The Labor Caucus believes that worker rights equate to human rights.
The caucus believes that every resident of North Carolina should have the opportunity to have a job that pays livable wages with benefits.
In addition, the caucus supports cooperation between employers and employees to assure productivity through fair and adequate employee compensation, benefits and safe, harmonious, and healthy working conditions.
The purpose of the Labor Caucus, through its members and activities will be to:
represent the political interests and views of organized labor, unorganized labor, and the working men and women within the North Carolina Democratic Party;
promote the agenda of the North Carolina Democratic Party on labor issues as defined by its platform, resolutions and legislative agenda within the Democratic Party and around the State of North Carolina;
Work to elect and/or re-elect a Democratic officeholder to the office of Labor Commissioner, and provide opportunities for supporters of Labor rights to seek political appointments or elected office, paid or unpaid; provide networking and meeting opportunities for Democrats who support the full range of Labor rights; and serve as a forum to inform, recognize and counter any assault on collective bargaining* or organizing rights or general trade union principles and practices in North Carolina.

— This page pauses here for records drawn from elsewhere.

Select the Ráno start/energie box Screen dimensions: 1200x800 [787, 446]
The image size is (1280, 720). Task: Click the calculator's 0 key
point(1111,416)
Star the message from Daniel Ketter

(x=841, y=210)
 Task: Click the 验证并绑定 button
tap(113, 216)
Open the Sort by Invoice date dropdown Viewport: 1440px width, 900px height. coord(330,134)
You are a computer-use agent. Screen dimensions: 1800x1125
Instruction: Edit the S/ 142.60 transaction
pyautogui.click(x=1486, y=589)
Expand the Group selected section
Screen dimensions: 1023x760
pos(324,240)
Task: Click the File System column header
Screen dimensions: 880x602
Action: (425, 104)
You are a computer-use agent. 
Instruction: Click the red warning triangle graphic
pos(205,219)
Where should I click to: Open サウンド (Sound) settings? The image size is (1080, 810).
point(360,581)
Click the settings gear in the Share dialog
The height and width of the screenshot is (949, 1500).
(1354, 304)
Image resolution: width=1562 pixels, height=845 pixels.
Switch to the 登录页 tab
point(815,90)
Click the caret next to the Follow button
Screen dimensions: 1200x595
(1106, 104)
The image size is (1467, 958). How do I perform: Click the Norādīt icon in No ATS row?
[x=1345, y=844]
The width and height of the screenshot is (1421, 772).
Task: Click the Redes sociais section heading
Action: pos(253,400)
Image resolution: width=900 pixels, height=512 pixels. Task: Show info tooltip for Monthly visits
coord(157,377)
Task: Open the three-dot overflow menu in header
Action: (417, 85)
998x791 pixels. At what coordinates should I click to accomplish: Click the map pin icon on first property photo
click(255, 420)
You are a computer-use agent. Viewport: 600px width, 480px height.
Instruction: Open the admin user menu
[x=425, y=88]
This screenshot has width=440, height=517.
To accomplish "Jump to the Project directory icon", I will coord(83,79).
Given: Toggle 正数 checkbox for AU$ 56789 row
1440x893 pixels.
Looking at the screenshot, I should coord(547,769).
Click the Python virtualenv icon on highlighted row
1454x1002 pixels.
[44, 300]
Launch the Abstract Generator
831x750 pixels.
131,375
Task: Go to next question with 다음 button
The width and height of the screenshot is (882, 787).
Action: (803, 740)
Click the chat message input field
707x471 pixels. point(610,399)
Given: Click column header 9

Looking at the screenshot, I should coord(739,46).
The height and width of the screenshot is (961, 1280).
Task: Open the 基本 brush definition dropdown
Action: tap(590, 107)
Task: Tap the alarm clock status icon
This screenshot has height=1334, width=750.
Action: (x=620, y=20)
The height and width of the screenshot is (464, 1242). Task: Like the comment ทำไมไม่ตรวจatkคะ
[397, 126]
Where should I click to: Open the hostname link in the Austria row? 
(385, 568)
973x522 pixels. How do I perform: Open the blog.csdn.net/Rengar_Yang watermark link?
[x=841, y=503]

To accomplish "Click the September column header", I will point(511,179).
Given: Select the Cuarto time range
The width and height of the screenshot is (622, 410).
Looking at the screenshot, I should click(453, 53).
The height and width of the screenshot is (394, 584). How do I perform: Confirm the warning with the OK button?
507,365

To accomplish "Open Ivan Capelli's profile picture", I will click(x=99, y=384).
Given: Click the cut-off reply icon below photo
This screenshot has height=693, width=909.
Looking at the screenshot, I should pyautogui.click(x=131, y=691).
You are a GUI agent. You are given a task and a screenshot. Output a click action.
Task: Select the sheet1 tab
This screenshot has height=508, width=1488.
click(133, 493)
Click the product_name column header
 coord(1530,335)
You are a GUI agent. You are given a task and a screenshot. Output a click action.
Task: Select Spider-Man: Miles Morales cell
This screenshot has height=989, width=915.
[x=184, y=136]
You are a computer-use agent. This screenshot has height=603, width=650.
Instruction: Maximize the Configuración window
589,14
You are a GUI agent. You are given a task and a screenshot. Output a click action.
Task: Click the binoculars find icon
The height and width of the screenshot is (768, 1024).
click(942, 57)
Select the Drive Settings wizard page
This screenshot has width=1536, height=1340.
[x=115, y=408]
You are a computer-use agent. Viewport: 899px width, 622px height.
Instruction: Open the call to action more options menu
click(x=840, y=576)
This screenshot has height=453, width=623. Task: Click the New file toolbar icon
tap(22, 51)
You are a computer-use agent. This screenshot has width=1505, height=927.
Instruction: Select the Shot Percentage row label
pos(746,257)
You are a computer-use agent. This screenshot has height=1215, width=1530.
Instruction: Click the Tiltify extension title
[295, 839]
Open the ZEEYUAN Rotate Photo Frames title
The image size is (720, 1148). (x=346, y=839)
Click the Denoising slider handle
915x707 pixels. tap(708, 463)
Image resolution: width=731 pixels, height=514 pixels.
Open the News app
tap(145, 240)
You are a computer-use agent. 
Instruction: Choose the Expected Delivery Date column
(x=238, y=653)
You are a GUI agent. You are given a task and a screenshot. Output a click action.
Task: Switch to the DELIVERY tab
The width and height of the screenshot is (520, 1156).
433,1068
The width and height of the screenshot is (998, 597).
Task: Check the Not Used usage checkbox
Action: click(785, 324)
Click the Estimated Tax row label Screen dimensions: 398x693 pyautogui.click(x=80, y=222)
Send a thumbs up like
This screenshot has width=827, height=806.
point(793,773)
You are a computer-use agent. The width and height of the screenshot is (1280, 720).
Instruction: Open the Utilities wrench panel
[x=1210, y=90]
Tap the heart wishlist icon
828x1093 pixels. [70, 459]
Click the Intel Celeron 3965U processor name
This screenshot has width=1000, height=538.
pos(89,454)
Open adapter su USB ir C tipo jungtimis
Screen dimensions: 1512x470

(* The caucus recognizes that North Carolina has traditionally been an anti-union State and that collective bargaining was banned in North Carolina in 1959 by NC General Statute 95-98, which declared any contract between state or local government and any labor organization as “against the public policy of the state” and thus “illegal, unlawful, void, and of no effect.” In addition Collective bargaining is explicitly illegal in 5 states all located in the South: North Carolina, Virginia, Georgia, South Carolina, and Texas. However, the International Labor Organization (ILO), the United Nations agency responsible for drawing up and overseeing international labor standards, states in its Constitution and Declaration of Principles that the freedoms to associate and to bargain collectively are fundamental human rights and that the NCDP passed a resolution in 2014 in support of collective bargaining.)